Morto Cifani, il benefattore che riportò i bimbi a scuola

Fatale un infarto a 64 anni. Contribuì a ricostruire la scuola dopo il sisma del 2009 Viveva a Torino dal ‘97 ma era legatissimo all’Abruzzo. Cordoglio della Appendino
GORIANO SICOLI. La comunità di Goriano Sicoli piange per la scomparsa di Pasquale Cifani. Il 64enne, vicepresidente di Legacoop Piemonte, è stato stroncato da un infarto. Nato e cresciuto in Abruzzo, si era trasferito per lavoro a Torino nel 1997, con la moglie Melina e le figlie Paola e Silvia. Nonostante la lontananza, non aveva mai rotto quel rapporto viscerale con la sua terra d’origine, tanto che nel 2009, a seguito del terremoto che distrusse L’Aquila e provocò molti danni nell’intera provincia, si rimboccò le maniche e in pochi mesi reperì i fondi e riuscì a far ricostruire la scuola “Antonio Monaco”. Un istituto al quale era molto legato. Secondo Cifani, infatti, il primo passo per tornare alla normalità era riportare bambini e ragazzi tra i banchi di scuola. E grazie al suo impegno, a settembre, gli alunni di Goriano Sicoli tornarono in classe. «Sarò sempre grato a Pasquale per il suo impegno e il suo legame profondo con Goriano Sicoli», ha commentato commosso il primo cittadino Rodolfo Marganelli, provato per la notizia della scomparsa di Cifani, «non ha mai smesso di fare del bene per il paese e grazie a lui i nostri ragazzi, pochi mesi dopo il terremoto, sono riusciti a rientrare in una scuola sicura. Sono molto dispiaciuto per la sua scomparsa e abbraccio tutta la sua famiglia. Avevamo tanti progetti in ballo che ci eravamo ripromessi di portare avanti per la nostra Goriano. La sua presenza ci mancherà molto».
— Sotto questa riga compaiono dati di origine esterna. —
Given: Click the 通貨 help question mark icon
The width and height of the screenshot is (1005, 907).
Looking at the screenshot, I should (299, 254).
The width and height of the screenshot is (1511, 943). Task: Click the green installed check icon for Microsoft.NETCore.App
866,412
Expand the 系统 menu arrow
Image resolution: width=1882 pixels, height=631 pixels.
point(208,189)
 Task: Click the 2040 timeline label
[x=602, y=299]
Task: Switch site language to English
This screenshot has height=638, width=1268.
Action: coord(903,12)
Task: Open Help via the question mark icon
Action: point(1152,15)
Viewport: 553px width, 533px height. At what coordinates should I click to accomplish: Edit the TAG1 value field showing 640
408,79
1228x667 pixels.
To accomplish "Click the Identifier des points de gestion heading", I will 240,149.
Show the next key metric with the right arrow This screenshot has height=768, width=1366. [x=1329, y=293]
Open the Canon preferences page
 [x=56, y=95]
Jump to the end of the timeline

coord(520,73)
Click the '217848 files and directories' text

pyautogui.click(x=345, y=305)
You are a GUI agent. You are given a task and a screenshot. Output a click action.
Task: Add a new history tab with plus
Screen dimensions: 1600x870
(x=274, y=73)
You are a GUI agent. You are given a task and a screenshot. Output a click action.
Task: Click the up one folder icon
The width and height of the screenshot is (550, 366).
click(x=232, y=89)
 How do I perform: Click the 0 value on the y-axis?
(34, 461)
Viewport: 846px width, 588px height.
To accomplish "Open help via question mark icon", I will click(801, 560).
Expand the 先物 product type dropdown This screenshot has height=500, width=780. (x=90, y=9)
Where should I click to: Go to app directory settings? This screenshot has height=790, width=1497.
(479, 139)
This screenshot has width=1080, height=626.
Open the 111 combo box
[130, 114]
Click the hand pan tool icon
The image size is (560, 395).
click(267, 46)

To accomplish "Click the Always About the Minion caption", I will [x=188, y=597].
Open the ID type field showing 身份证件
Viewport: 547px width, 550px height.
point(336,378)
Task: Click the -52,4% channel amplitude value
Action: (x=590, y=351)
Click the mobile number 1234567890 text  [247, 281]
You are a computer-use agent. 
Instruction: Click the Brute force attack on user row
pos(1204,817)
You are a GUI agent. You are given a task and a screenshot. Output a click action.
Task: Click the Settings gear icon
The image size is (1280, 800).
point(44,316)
Cifani ha fatto del bene nel suo Abruzzo. Ma non solo. Presidente della cooperativa San Pancrazio e vicepresidente della cooperativa Di Vittorio, è stato tra i protagonisti di opere di riqualificazione che hanno cambiato radicalmente il volto di Torino come la Spina3, nell’ex area Michelin. Aveva reso Legacoop abitazione un modello da seguire a livello nazionale e ne andava molto fiero tanto che il presidente di Legacoop Piemonte, Dimitri Buzio, subito dopo aver appreso della sua scomparsa, ha ricordato che «l’impegno e il lavoro di Cifani sono stati riconosciuti anche da importanti player nazionali che per la gestione dei fondi del piano nazionale di ripresa e resilienza stanno guardando alla cooperazione piemontese di abitazione come un modello virtuoso e un interlocutore privilegiato per i progetti». Anche la sindaca di Torino, Chiara Appendino, e la vicesindaca, Sonia Schellino, hanno espresso il loro cordoglio per Cifani che rappresenta «per la nostra città, e non solo per essa, una grandissima perdita. Chi ha avuto occasione di conoscerlo e di lavorare con lui sa infatti con quanto impegno, dedizione e quanta passione egli ha lavorato al servizio della comunità torinese, riuscendo a realizzare progetti importanti e a dare soluzioni abitative concrete per tanti cittadini. Era un abruzzese vero».
I funerali si svolgeranno venerdì mattina alle 11 a Torino.